_GIVEN REQUEST_
Can you output every one of the lines below, word for word, with nothing changed?

____

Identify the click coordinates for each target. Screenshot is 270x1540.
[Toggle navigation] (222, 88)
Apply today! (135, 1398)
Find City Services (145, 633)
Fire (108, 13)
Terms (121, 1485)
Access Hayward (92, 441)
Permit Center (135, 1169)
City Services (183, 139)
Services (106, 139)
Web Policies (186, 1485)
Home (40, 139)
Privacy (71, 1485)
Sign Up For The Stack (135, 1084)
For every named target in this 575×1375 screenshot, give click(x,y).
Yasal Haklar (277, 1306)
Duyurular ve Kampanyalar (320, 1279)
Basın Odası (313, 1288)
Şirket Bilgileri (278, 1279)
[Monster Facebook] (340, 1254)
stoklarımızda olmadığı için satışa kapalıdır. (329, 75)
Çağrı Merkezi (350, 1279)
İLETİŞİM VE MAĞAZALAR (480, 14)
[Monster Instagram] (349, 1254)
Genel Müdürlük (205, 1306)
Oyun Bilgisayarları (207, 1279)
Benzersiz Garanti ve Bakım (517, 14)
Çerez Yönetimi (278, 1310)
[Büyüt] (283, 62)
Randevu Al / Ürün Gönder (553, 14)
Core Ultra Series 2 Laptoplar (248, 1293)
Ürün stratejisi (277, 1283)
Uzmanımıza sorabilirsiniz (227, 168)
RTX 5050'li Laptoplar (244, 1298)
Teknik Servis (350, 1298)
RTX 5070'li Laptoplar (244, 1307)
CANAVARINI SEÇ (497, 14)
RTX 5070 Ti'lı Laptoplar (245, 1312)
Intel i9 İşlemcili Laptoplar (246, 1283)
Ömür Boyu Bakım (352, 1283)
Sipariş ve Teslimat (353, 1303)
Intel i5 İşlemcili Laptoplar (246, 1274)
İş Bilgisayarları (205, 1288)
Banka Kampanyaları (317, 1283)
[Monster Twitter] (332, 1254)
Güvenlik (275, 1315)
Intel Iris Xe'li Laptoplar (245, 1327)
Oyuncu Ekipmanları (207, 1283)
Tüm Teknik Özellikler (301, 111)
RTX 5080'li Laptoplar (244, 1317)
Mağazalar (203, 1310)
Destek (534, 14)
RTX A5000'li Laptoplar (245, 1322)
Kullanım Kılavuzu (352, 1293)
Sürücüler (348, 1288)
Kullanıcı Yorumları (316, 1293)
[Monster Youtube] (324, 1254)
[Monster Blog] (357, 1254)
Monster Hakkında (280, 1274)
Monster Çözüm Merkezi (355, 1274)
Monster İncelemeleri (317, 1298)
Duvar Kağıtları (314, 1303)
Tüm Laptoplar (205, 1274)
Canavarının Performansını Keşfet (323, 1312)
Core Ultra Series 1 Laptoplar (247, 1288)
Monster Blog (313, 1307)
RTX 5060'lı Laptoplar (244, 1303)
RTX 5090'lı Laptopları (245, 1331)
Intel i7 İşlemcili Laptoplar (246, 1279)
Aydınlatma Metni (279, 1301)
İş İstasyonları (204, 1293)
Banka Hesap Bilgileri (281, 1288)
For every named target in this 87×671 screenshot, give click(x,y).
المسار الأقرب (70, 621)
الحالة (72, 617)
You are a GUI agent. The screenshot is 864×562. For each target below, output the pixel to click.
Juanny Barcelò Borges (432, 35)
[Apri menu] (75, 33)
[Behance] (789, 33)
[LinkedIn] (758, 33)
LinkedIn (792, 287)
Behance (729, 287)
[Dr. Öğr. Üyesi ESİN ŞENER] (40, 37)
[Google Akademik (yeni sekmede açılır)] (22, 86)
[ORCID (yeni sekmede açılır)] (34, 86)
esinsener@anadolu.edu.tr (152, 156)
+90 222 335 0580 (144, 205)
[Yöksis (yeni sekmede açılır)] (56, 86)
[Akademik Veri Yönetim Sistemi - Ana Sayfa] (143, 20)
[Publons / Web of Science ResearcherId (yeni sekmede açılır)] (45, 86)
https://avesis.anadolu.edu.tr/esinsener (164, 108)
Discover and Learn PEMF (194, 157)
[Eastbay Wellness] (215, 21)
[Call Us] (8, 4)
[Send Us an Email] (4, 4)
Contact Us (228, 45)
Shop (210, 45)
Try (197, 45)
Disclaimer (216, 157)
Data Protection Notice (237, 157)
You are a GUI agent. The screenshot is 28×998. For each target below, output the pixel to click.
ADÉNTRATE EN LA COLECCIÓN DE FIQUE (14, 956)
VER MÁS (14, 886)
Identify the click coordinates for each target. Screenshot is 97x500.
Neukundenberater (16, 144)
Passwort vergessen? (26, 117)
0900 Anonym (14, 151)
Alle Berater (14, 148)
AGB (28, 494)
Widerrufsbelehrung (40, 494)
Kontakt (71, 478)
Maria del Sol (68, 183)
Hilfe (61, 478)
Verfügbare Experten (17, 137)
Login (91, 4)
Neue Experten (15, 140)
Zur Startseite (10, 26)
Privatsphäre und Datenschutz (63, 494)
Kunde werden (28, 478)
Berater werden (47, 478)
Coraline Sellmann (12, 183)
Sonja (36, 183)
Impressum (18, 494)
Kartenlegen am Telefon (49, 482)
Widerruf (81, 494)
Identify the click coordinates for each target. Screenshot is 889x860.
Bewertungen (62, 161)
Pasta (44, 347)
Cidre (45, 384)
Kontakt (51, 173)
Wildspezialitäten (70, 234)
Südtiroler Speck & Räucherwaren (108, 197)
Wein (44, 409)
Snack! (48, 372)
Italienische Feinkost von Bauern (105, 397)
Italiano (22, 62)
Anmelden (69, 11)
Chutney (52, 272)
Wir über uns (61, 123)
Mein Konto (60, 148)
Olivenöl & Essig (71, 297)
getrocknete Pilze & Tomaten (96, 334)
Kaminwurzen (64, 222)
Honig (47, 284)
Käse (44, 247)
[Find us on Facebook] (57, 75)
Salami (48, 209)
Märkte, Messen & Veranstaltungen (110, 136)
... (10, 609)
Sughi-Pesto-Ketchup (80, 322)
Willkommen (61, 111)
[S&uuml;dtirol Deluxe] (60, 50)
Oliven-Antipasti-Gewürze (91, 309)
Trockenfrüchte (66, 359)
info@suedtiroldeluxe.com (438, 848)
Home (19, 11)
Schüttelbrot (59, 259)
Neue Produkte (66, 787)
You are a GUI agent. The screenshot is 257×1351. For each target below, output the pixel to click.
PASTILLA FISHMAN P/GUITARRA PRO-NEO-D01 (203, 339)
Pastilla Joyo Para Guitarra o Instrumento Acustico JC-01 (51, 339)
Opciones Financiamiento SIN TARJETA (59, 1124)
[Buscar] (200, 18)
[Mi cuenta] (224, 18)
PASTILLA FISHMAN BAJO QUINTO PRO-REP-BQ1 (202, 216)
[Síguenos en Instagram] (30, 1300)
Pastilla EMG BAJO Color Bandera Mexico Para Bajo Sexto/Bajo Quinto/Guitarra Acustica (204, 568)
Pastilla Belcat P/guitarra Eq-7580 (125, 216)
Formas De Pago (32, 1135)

____

_FINISHED EXERCISE_
Identify the click coordinates for each target. Screenshot is 270x1540.
[Toggle navigation] (222, 88)
Apply today! (135, 1398)
Find City Services (145, 633)
Fire (108, 13)
Terms (121, 1485)
Access Hayward (92, 441)
Permit Center (135, 1169)
City Services (183, 139)
Services (106, 139)
Web Policies (186, 1485)
Home (40, 139)
Privacy (71, 1485)
Sign Up For The Stack (135, 1084)
For every named target in this 575×1375 screenshot, give click(x,y).
Yasal Haklar (277, 1306)
Duyurular ve Kampanyalar (320, 1279)
Basın Odası (313, 1288)
Şirket Bilgileri (278, 1279)
[Monster Facebook] (340, 1254)
stoklarımızda olmadığı için satışa kapalıdır. (329, 75)
Çağrı Merkezi (350, 1279)
İLETİŞİM VE MAĞAZALAR (480, 14)
[Monster Instagram] (349, 1254)
Genel Müdürlük (205, 1306)
Oyun Bilgisayarları (207, 1279)
Benzersiz Garanti ve Bakım (517, 14)
Çerez Yönetimi (278, 1310)
[Büyüt] (283, 62)
Randevu Al / Ürün Gönder (553, 14)
Core Ultra Series 2 Laptoplar (248, 1293)
Ürün stratejisi (277, 1283)
Uzmanımıza sorabilirsiniz (227, 168)
RTX 5050'li Laptoplar (244, 1298)
Teknik Servis (350, 1298)
RTX 5070'li Laptoplar (244, 1307)
CANAVARINI SEÇ (497, 14)
RTX 5070 Ti'lı Laptoplar (245, 1312)
Intel i9 İşlemcili Laptoplar (246, 1283)
Ömür Boyu Bakım (352, 1283)
Sipariş ve Teslimat (353, 1303)
Intel i5 İşlemcili Laptoplar (246, 1274)
İş Bilgisayarları (205, 1288)
Banka Kampanyaları (317, 1283)
[Monster Twitter] (332, 1254)
Güvenlik (275, 1315)
Intel Iris Xe'li Laptoplar (245, 1327)
Oyuncu Ekipmanları (207, 1283)
Tüm Teknik Özellikler (301, 111)
RTX 5080'li Laptoplar (244, 1317)
Mağazalar (203, 1310)
Destek (534, 14)
RTX A5000'li Laptoplar (245, 1322)
Kullanım Kılavuzu (352, 1293)
Sürücüler (348, 1288)
Kullanıcı Yorumları (316, 1293)
[Monster Youtube] (324, 1254)
[Monster Blog] (357, 1254)
Monster Hakkında (280, 1274)
Monster Çözüm Merkezi (355, 1274)
Monster İncelemeleri (317, 1298)
Duvar Kağıtları (314, 1303)
Tüm Laptoplar (205, 1274)
Canavarının Performansını Keşfet (323, 1312)
Core Ultra Series 1 Laptoplar (247, 1288)
Monster Blog (313, 1307)
RTX 5060'lı Laptoplar (244, 1303)
RTX 5090'lı Laptopları (245, 1331)
Intel i7 İşlemcili Laptoplar (246, 1279)
Aydınlatma Metni (279, 1301)
İş İstasyonları (204, 1293)
Banka Hesap Bilgileri (281, 1288)
For every named target in this 87×671 screenshot, give click(x,y).
المسار الأقرب (70, 621)
الحالة (72, 617)
You are a GUI agent. The screenshot is 864×562. For each target below, output the pixel to click.
Juanny Barcelò Borges (432, 35)
[Apri menu] (75, 33)
[Behance] (789, 33)
[LinkedIn] (758, 33)
LinkedIn (792, 287)
Behance (729, 287)
[Dr. Öğr. Üyesi ESİN ŞENER] (40, 37)
[Google Akademik (yeni sekmede açılır)] (22, 86)
[ORCID (yeni sekmede açılır)] (34, 86)
esinsener@anadolu.edu.tr (152, 156)
+90 222 335 0580 (144, 205)
[Yöksis (yeni sekmede açılır)] (56, 86)
[Akademik Veri Yönetim Sistemi - Ana Sayfa] (143, 20)
[Publons / Web of Science ResearcherId (yeni sekmede açılır)] (45, 86)
https://avesis.anadolu.edu.tr/esinsener (164, 108)
Discover and Learn PEMF (194, 157)
[Eastbay Wellness] (215, 21)
[Call Us] (8, 4)
[Send Us an Email] (4, 4)
Contact Us (228, 45)
Shop (210, 45)
Try (197, 45)
Disclaimer (216, 157)
Data Protection Notice (237, 157)
You are a GUI agent. The screenshot is 28×998. For each target below, output the pixel to click.
ADÉNTRATE EN LA COLECCIÓN DE FIQUE (14, 956)
VER MÁS (14, 886)
Identify the click coordinates for each target. Screenshot is 97x500.
Neukundenberater (16, 144)
Passwort vergessen? (26, 117)
0900 Anonym (14, 151)
Alle Berater (14, 148)
AGB (28, 494)
Widerrufsbelehrung (40, 494)
Kontakt (71, 478)
Maria del Sol (68, 183)
Hilfe (61, 478)
Verfügbare Experten (17, 137)
Login (91, 4)
Neue Experten (15, 140)
Zur Startseite (10, 26)
Privatsphäre und Datenschutz (63, 494)
Kunde werden (28, 478)
Berater werden (47, 478)
Coraline Sellmann (12, 183)
Sonja (36, 183)
Impressum (18, 494)
Kartenlegen am Telefon (49, 482)
Widerruf (81, 494)
Identify the click coordinates for each target. Screenshot is 889x860.
Bewertungen (62, 161)
Pasta (44, 347)
Cidre (45, 384)
Kontakt (51, 173)
Wildspezialitäten (70, 234)
Südtiroler Speck & Räucherwaren (108, 197)
Wein (44, 409)
Snack! (48, 372)
Italienische Feinkost von Bauern (105, 397)
Italiano (22, 62)
Anmelden (69, 11)
Chutney (52, 272)
Wir über uns (61, 123)
Mein Konto (60, 148)
Olivenöl & Essig (71, 297)
getrocknete Pilze & Tomaten (96, 334)
Kaminwurzen (64, 222)
Honig (47, 284)
Käse (44, 247)
[Find us on Facebook] (57, 75)
Salami (48, 209)
Märkte, Messen & Veranstaltungen (110, 136)
... (10, 609)
Sughi-Pesto-Ketchup (80, 322)
Willkommen (61, 111)
[S&uuml;dtirol Deluxe] (60, 50)
Oliven-Antipasti-Gewürze (91, 309)
Trockenfrüchte (66, 359)
info@suedtiroldeluxe.com (438, 848)
Home (19, 11)
Schüttelbrot (59, 259)
Neue Produkte (66, 787)
You are a GUI agent. The screenshot is 257×1351. For each target below, output the pixel to click.
PASTILLA FISHMAN P/GUITARRA PRO-NEO-D01 (203, 339)
Pastilla Joyo Para Guitarra o Instrumento Acustico JC-01 (51, 339)
Opciones Financiamiento SIN TARJETA (59, 1124)
[Buscar] (200, 18)
[Mi cuenta] (224, 18)
PASTILLA FISHMAN BAJO QUINTO PRO-REP-BQ1 (202, 216)
[Síguenos en Instagram] (30, 1300)
Pastilla EMG BAJO Color Bandera Mexico Para Bajo Sexto/Bajo Quinto/Guitarra Acustica (204, 568)
Pastilla Belcat P/guitarra Eq-7580 (125, 216)
Formas De Pago (32, 1135)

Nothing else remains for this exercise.